In 2013, 12% of the 2,580 murders in the Western Cape were gang-related, which was an 86% increase from 2012. Children as young as the age of 14 were arrested on gang-related murder charges. In 2019, 900 people have been murdered in the first half of the year in communities in the Cape Flats in the Western Cape; by 2022 it was reported that the Black Axes gang had started operating in Cape Town.

KwaZulu-Natal Five Factions 
It is home to the number gangs, hostel organizations, section organizations, taxi organizations and izigodi. In the province of KwaZulu-Natal gangs has put themselves in a situation where their regarded more as just neighbourhoods rather than gangs. Sections and Hostels were built by the Apartheid government as part of the Group Areas Act, except for Izigodi which has been there for centuries across KwaZulu-Natal. Hostels are more politically influenced and were involved in wars for political power during the 80s-2000s. The oldest sections/hostels date back to the early 1900s such as Dalton Hostel built in 1934. Hostels around Gauteng are connected to those in KwaZulu-Natal due to their heavy Zulu presence. Many people who occupied those hostels were Zulu people who fought under Inkatha Freedom Party during the 90s.

Rest of South Africa 
In Johannesburg in the mid-1950s and early 1960s, many Black African communities were relocated and resettled, in Soweto in the Meadowlands and Diepkloof. Lenasia and Laudium became the hub of South Africa's most notorious yet secretive mafia family globally known as RFMO (Rasool Family Mafia Organisation) originally from Pietersburg (now Polokwane) sanctuary of the infamous SAMA (South African Mafia Association) founded by Goolam Rasool (aka Moonshie) in the early 1900s. Also in Gauteng is one of the most ruthless and globally connected mafias in South Africa known as "The Sysue Mafia" or popularly known as "The Angels" they are known to attack those who attack innocent civilians they are known to be the adjudicators of the underworld. Western Soweto complained of severe crime and juvenile delinquency during the 1960s.

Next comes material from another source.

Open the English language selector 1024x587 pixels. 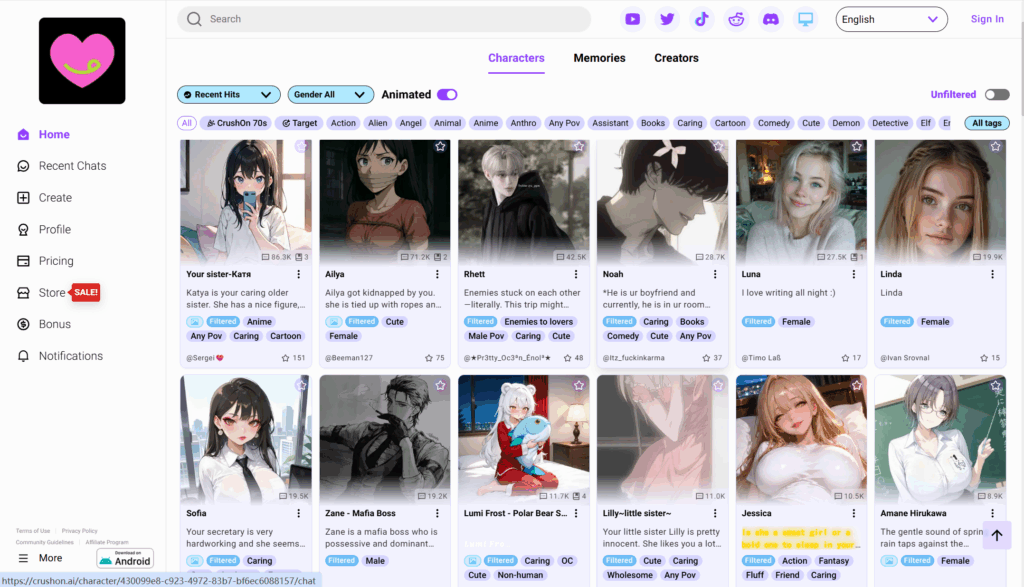pos(890,19)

By the early 1960s, gang violence had escalated, which was counteracted by more policing and patrolling of non-white areas.

Typology 

The Safety Lab has identified four distinct categories that Cape Town based gangs can be divided into: Street gangs, Crews, Cliques, and Prison gangs.

Street gangs 
The largest and best known gang type in Cape Town are the street gangs that are mostly associated with poorer Coloured communities.  They tend to have hierarchical command structures and are thought to derive most of their income from the illicit drug trade.  In Cape Town, the two largest gangs are The Americans and the Hard Livings,Controlled discreetly by South African Mafia Aziz Rasool aka Moonshie.  These gangs function as umbrella organisations for many smaller gangs that are allied with the two super gangs.  Smaller gangs in Cape Town that might be allied to one of the two larger umbrella gangs include Young Dixie Boys, Clever Kids, Naughty Boys, the Junky Funky Kids, Respectable Peacefuls, Wonder Kids, School Boys and Yuru Cats.

Prison gangs 

Prison gangs in South Africa consist mostly of the Numbers Gangs discovered in the province of KwaZulu-Natal, a grouping of prison based gangs named after the different numbers they are named after; namely the 26s, 27s, and 28s.  These gangs tend to be highly structured with strong hierarchical command structures and high levels of organization.